Search the entries for the word "group" and report each line that has it.

***** Data records

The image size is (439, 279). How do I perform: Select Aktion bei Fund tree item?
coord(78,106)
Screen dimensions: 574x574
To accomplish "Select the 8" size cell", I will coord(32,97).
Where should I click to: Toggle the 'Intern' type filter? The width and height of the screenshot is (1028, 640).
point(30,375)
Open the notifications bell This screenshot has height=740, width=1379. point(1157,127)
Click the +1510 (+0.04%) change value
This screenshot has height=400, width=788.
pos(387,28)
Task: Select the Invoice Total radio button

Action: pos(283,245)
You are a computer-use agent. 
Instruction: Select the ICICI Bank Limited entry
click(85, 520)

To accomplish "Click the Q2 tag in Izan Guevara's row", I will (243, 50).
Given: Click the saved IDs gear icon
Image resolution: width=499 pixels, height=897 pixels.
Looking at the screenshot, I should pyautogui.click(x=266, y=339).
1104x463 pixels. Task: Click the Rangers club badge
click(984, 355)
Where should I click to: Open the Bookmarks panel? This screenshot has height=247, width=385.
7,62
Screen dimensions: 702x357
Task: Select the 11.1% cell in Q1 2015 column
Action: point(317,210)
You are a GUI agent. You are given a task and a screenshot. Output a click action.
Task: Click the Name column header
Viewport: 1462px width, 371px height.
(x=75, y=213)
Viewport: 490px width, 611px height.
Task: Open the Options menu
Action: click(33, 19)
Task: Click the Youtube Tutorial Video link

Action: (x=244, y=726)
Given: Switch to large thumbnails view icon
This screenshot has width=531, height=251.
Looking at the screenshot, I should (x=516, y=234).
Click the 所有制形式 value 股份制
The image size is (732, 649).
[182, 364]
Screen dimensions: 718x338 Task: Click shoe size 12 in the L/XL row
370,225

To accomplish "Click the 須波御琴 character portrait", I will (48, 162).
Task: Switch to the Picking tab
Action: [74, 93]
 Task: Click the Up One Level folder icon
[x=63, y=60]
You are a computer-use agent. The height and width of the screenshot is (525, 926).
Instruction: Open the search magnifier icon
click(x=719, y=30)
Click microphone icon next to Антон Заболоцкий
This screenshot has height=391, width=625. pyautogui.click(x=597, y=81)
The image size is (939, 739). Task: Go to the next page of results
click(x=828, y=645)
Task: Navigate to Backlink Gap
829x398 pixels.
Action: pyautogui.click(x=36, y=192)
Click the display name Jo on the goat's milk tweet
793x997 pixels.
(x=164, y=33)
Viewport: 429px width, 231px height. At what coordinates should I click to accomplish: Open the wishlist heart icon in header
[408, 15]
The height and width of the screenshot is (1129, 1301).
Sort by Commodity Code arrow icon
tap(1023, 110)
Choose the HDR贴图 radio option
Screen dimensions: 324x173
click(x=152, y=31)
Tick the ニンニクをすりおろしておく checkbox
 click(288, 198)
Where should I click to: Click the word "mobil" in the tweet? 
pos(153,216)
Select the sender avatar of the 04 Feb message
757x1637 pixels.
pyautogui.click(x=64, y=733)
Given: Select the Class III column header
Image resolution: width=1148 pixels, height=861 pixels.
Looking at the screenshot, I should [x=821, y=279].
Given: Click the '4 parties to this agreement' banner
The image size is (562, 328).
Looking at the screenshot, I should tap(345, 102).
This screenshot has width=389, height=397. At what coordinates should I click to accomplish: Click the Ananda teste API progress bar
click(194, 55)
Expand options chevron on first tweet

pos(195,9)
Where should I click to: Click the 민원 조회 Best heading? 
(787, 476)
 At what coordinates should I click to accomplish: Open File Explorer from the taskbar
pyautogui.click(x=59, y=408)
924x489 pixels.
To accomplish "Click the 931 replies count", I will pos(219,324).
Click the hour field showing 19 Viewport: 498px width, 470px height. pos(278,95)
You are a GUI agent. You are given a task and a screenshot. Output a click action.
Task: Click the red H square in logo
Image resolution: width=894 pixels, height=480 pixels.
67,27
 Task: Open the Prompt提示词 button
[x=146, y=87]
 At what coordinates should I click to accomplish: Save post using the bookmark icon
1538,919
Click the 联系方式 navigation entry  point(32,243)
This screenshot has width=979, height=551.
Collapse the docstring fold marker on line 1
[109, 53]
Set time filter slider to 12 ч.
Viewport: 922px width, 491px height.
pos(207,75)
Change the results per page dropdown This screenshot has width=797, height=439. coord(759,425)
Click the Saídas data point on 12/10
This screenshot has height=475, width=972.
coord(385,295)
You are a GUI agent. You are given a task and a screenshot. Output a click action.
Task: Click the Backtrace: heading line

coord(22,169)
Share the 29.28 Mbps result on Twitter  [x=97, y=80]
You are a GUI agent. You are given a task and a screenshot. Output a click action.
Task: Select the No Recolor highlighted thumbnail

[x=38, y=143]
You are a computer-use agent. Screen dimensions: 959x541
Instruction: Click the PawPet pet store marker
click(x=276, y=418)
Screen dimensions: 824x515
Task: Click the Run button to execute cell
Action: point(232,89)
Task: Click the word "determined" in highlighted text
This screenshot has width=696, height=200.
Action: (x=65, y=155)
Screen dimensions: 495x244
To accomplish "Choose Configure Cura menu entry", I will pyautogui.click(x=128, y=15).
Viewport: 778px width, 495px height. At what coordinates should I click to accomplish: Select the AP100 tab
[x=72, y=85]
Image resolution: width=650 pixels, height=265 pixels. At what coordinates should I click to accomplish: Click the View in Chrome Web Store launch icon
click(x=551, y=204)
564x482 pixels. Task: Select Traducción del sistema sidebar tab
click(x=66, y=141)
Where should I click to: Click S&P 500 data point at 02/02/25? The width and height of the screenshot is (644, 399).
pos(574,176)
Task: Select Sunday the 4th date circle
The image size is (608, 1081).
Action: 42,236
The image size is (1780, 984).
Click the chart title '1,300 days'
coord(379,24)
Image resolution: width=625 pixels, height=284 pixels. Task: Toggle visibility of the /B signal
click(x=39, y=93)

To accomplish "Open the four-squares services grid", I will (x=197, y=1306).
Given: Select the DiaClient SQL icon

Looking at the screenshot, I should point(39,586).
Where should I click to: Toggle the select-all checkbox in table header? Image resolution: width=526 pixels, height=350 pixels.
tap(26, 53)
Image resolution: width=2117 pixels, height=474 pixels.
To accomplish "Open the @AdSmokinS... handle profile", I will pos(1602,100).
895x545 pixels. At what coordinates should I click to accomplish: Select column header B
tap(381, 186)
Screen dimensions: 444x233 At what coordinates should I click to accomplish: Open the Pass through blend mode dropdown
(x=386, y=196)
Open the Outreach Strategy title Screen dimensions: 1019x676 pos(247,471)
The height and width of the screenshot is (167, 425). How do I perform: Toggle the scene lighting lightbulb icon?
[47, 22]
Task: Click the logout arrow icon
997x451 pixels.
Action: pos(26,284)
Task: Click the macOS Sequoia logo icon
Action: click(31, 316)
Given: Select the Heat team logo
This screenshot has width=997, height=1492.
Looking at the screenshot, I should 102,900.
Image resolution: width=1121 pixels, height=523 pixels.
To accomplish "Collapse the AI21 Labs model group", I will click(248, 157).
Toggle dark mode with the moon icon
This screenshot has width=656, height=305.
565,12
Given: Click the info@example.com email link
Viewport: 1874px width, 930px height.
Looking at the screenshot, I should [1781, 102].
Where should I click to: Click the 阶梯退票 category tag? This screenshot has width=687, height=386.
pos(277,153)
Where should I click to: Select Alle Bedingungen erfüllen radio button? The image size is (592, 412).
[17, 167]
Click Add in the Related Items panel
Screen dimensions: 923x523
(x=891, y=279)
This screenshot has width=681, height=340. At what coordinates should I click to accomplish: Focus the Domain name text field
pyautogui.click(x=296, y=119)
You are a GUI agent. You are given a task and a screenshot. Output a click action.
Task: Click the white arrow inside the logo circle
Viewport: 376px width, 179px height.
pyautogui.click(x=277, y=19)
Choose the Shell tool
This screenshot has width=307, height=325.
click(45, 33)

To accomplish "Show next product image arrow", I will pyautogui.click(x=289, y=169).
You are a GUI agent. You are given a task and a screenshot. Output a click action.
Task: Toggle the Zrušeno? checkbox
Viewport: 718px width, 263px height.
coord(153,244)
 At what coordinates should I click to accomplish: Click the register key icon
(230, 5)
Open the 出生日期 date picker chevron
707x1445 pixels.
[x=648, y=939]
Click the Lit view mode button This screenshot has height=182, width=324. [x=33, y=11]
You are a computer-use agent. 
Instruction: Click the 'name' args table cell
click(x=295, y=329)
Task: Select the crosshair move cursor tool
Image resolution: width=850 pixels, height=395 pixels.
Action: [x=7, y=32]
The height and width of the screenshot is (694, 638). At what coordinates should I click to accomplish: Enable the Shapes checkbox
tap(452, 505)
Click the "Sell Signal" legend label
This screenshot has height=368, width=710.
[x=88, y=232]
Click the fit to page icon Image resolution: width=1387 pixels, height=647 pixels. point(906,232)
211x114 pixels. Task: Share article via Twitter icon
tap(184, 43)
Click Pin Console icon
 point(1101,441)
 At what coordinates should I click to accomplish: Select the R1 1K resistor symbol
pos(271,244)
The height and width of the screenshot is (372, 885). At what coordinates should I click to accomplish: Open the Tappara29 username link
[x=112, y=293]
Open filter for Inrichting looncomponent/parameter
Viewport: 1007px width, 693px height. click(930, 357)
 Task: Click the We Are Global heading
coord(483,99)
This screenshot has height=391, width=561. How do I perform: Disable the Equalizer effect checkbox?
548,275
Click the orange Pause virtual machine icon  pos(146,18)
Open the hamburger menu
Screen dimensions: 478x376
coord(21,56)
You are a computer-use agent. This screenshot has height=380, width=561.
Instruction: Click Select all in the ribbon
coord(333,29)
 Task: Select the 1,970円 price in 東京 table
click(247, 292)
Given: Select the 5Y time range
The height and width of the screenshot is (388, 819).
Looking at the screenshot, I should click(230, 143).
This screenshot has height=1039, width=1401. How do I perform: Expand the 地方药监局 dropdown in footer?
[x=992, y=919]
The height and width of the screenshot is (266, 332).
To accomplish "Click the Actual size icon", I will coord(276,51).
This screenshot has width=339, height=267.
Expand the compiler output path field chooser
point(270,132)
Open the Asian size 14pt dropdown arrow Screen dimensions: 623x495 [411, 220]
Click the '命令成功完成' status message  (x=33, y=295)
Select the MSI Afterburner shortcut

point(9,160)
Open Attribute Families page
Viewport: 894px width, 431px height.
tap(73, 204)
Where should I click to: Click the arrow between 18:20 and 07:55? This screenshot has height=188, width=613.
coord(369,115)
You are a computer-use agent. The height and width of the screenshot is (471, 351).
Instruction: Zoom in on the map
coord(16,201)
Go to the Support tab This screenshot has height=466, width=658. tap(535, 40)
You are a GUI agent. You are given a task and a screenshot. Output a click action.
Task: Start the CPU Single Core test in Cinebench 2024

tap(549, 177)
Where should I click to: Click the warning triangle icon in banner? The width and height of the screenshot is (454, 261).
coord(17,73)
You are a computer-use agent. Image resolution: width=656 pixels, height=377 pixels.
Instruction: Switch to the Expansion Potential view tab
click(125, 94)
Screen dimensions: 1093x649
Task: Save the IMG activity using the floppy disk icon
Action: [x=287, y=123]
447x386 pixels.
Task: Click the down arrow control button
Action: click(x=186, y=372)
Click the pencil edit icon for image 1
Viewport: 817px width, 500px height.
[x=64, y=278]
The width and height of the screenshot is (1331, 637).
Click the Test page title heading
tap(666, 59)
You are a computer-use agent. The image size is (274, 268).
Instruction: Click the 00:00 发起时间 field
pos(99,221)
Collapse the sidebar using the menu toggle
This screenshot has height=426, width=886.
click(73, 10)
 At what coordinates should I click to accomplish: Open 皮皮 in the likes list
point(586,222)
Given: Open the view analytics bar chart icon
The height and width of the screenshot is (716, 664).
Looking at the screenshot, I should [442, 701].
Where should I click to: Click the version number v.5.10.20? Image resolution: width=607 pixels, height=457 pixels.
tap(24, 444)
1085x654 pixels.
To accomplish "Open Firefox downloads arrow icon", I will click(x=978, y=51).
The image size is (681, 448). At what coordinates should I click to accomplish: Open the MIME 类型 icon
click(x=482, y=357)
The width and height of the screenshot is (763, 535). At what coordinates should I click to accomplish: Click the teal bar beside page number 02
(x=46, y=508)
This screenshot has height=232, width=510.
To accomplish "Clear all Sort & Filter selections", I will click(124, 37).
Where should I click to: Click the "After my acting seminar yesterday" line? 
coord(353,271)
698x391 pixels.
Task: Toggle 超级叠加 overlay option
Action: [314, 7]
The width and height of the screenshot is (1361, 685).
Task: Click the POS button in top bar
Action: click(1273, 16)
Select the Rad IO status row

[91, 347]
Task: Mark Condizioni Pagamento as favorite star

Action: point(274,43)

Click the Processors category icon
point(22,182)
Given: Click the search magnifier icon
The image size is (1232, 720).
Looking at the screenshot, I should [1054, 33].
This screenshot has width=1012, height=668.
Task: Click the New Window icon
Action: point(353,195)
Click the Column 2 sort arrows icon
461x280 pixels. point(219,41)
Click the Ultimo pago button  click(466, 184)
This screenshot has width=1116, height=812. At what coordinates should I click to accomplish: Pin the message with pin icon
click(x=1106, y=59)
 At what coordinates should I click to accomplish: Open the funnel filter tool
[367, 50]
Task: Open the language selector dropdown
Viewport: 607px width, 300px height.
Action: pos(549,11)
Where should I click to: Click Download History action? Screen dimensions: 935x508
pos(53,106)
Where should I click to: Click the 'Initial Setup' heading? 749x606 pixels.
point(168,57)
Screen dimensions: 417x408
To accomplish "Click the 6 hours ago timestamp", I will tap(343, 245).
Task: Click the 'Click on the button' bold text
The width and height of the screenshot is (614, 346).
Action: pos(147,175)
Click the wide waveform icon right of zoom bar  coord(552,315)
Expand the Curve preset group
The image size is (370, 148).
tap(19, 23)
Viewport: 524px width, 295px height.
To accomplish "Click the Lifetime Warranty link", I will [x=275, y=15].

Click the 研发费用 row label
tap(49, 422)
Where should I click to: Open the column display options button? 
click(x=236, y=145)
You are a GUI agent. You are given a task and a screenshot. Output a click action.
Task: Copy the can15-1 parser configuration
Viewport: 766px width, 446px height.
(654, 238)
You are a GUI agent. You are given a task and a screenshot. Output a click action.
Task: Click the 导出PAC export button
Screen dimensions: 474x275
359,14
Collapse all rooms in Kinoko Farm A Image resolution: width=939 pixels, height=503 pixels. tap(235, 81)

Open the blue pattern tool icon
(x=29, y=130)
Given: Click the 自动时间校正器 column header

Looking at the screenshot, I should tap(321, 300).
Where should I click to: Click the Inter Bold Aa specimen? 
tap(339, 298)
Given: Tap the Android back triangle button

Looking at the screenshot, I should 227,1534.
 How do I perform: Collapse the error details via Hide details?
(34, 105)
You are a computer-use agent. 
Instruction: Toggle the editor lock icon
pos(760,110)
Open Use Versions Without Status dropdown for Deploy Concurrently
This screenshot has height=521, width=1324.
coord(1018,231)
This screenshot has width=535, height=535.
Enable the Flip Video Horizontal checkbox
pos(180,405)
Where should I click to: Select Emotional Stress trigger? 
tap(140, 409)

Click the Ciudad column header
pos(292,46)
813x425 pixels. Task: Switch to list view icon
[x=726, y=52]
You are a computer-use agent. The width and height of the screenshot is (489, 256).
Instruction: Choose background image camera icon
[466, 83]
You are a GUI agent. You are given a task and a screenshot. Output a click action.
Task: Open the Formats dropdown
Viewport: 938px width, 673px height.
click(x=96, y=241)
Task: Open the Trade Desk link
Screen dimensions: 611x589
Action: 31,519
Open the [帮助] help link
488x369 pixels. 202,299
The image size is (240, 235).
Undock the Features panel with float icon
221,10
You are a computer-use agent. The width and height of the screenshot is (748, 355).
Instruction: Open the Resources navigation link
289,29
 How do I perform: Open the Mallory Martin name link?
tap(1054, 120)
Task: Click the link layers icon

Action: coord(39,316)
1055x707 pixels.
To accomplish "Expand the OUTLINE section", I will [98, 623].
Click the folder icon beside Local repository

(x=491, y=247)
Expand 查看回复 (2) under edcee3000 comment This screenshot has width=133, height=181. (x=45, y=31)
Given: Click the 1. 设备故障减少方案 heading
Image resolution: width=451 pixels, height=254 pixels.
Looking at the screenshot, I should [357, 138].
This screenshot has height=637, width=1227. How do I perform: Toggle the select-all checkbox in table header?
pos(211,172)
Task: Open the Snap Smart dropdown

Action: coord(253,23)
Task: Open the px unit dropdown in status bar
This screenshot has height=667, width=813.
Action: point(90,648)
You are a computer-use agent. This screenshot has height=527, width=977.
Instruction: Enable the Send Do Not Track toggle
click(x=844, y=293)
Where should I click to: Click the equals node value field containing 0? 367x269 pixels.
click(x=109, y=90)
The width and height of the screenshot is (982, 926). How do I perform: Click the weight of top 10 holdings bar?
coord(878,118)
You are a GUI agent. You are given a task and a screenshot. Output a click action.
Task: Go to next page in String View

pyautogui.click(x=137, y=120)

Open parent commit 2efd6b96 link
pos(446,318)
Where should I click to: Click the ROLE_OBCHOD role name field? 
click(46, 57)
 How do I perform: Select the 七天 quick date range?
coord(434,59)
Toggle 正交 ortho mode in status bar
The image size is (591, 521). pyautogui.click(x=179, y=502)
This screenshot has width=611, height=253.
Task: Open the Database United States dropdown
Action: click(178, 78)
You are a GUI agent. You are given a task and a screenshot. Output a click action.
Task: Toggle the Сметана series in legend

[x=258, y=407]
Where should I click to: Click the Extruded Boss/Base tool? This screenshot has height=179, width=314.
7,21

**********

> **Response area**:
To accomplish "Collapse the AI21 Labs model group", I will click(248, 157).
Expand the Curve preset group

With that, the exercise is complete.